Part II is a history of the French and American Revolutions as told by Ann Coulter, which is exactly what you think it is. There’s not much worth quoting from this part of the book. However, it’s a fair antidote to anyone who claims Coulter lacks a grasp of political regimes and ideologies. She also gets a swipe in at hippies, and Martin Luther King. I think her point against King is pretty poignant–people who remember with excitement the 1963 Civil Rights March cannot really say they did anything there other than show up and be part of the mob. But, because it’s Ann Coulter, this is framed badly, as part of an ideological argument rather than a measured analysis.
Part III discusses the segregationist left and the Central Park Jogger case to explain how liberals always appeal to the mob. The information here is mostly just the facts, attempting to contribute to the “mob rule” theory. In Part IV, we delve into an attack on the Lamestream Media and a passionate defense of CNBC analyst Jim Cramer and Sarah Palin that leans towards bizarre.
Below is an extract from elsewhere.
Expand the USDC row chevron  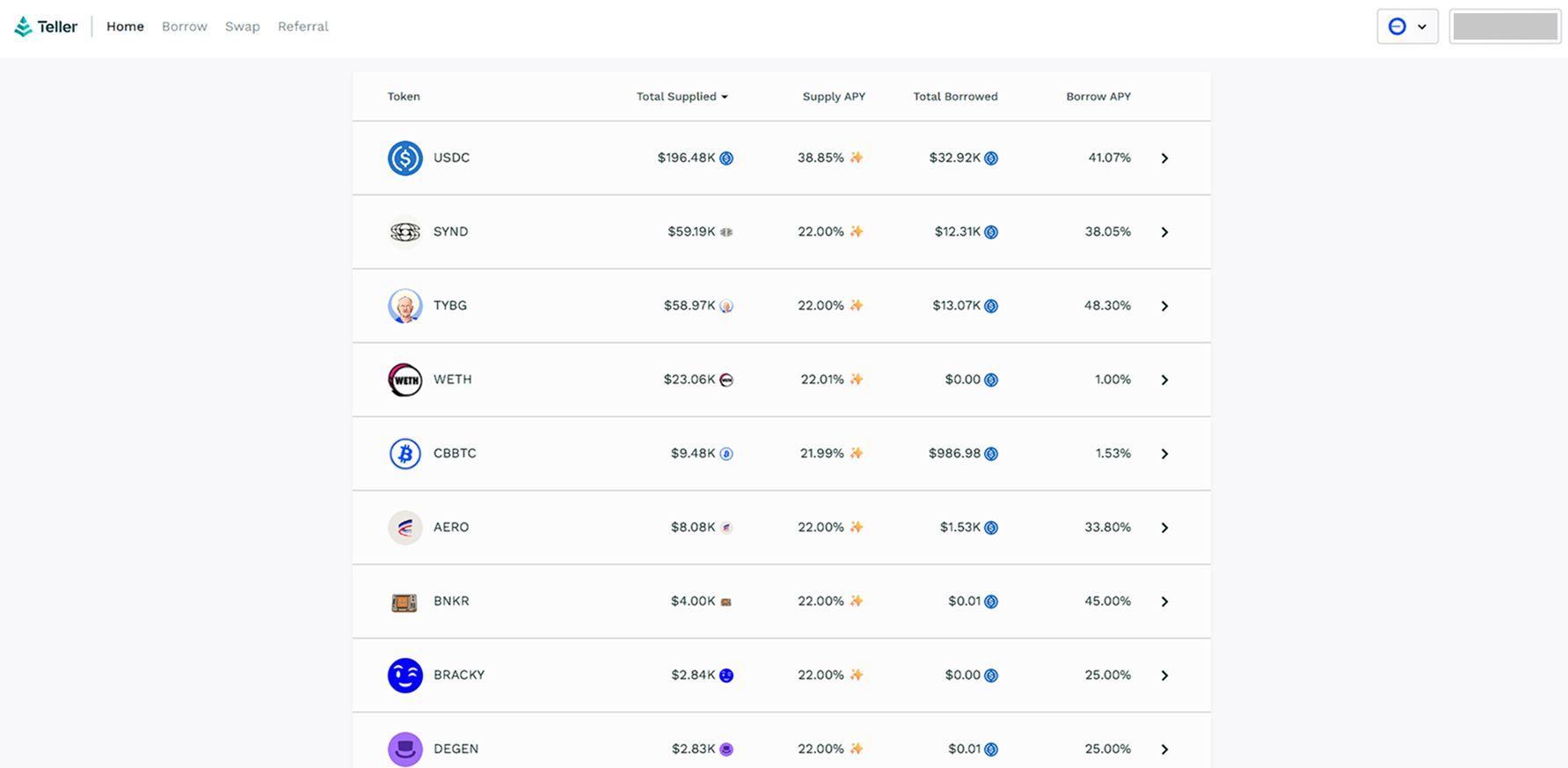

Then we learn that the New York Times proudly carries an award in its office that one of its reporters received for covering up the death of 15 million Ukrainians in the Holodomor, and refuses to give it back despite the pleas of many intellectuals. Also, they backed Mao Tse-tsung over Chiang Kai-shek. Also, “Senator John Kerry (D-MA) dismissed Republican arguments [against Pol Pot] as ‘anti-communist hysteria.’” (265) And Noam Chomsky still supports Pol Pot. (266) Juicy stuff.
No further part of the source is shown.